▸ **Set task 1**: In the New Year's Eve blog post reviewing 2013, how many days were spent in India?

▸ **Article**:

◇ ◇ ◇

Tuesday, December 31, 2013

As 2014 approaches, 2013 comes to an end

Well, it's New Year's Eve and I thought it best to close this year out with a review of 2013.  I was listening to NPR one Saturday and listened to different people summarize their 2013 lives (as a part of Hanukkah) and I thought what a good practice.  I like the idea of this practice, mainly because we, as human beings, tend to forget (or overshadow) the great blessings and often the negative actions we have encouraged (intentional and unintentional).  Don't get it twisted, we most definitely remember ALL of the negative things that have happened to us but we spend little time on those that we gave out; but that's another topic on another day.

Blessings for the year
  • Celebrated my 10th year of marriage with the greatest husband and friend; who could have imagined the love, respect, and connection I have with this man?
  • Spent 7 nights on the Kaui'i island in Hawai'i; what?
  • Spent 30 days in India; met many new friends, learned more about an interesting culture, and saw some great Mughal architecture (including the Taj Mahal).
  • Got to see my best friend several times (more than the normal 3-4 times a year); total awesomeness!
  • Every person in the household saw a salary increase (via promotions and an adjustment for an impending promotion); some hard-working individuals in this camp.
  • Went to Vegas for the first time; had a great time with the bestest!
  • Finally took a trip with Jamie's side of the family; we had a really good time and I think his parents REALLY enjoyed themselves and that makes me so happy.
  • Realized why friends are so special to me.  Yes, I will share.  Friends are so special to me because they are the people that choose to love you REGARDLESS of affiliation.  If more clarity is needed, be sure to bring it up in the future.
  • Received unexpected gifts on Christmas.  Although they may never know it, it meant a lot to us that we were thought of in this way.  Secret: it touched my heart so much that I cried a little.
Negative actions
  • Let the selfishness of others get to me and responded accordingly (several times)
  • Didn't talk to my sisters much
  • Didn't spend enough time with the friends that I do have; must change this in the new year.
  • I felt horrible that we didn't get others (outside of niece and nephews) gifts for Christmas; irrespective of my intent, this is a negative action because it implies that the givers expected something in return or felt obligated and I should never discount the spirit of giving, ever.
  • Dreaded and complained about taking out my extensions when Jamie requested because I was too scared to see what my hair looked like.

◇ ◇ ◇

▸ **Material shown**:
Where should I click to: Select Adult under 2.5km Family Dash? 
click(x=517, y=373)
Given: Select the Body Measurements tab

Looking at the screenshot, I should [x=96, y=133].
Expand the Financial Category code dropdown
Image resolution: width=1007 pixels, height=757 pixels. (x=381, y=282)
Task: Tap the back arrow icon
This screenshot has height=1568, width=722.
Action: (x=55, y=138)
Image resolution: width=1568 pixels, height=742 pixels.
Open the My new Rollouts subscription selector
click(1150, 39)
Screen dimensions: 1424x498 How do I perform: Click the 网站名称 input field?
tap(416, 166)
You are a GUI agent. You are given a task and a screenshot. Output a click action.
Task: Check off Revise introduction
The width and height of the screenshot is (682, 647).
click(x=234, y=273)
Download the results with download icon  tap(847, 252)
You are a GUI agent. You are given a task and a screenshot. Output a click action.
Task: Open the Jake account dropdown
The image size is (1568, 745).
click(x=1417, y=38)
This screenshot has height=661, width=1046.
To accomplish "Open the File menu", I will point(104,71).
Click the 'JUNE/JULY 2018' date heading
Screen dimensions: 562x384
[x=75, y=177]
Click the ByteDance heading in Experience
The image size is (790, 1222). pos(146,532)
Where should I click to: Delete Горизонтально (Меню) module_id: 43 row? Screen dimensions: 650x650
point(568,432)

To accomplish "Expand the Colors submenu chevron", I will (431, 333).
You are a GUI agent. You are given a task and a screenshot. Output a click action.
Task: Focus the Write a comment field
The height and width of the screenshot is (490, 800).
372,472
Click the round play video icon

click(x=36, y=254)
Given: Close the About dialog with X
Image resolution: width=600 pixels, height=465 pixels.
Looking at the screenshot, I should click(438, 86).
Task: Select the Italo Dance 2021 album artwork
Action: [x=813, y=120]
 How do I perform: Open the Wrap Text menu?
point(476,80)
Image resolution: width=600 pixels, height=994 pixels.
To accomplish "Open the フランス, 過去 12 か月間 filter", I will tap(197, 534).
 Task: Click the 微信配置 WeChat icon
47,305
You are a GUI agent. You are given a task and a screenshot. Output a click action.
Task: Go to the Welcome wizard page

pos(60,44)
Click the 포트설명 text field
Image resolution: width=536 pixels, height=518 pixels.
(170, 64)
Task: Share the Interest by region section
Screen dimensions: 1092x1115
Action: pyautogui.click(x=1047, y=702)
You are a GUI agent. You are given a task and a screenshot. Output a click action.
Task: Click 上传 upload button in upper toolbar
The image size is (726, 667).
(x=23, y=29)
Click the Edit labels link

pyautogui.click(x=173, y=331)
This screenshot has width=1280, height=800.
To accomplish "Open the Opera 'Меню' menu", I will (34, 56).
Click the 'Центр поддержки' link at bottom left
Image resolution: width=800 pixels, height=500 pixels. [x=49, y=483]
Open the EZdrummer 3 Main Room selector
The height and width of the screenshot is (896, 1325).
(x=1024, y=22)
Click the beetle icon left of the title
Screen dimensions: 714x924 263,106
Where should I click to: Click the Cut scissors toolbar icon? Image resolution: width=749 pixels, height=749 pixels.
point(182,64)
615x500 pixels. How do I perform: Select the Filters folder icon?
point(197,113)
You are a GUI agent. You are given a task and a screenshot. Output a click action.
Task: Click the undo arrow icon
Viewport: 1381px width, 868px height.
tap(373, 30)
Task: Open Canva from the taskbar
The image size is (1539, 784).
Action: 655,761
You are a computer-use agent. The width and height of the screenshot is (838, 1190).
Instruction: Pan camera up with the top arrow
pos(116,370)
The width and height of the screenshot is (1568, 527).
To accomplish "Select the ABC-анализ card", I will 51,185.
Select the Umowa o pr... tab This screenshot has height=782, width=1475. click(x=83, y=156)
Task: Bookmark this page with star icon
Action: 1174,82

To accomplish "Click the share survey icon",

◇ ◇ ◇

▸ **Set task 2**: Copy the listing word for word, starting at the line that contains "Task: Open Canva from the taskbar" and ending with the final line of the listing, both ends included.

▸ **Correct result 1**: 30 days.

▸ **Correct result 2**:
Task: Open Canva from the taskbar
The image size is (1539, 784).
Action: 655,761
You are a computer-use agent. The width and height of the screenshot is (838, 1190).
Instruction: Pan camera up with the top arrow
pos(116,370)
The width and height of the screenshot is (1568, 527).
To accomplish "Select the ABC-анализ card", I will 51,185.
Select the Umowa o pr... tab This screenshot has height=782, width=1475. click(x=83, y=156)
Task: Bookmark this page with star icon
Action: 1174,82

To accomplish "Click the share survey icon",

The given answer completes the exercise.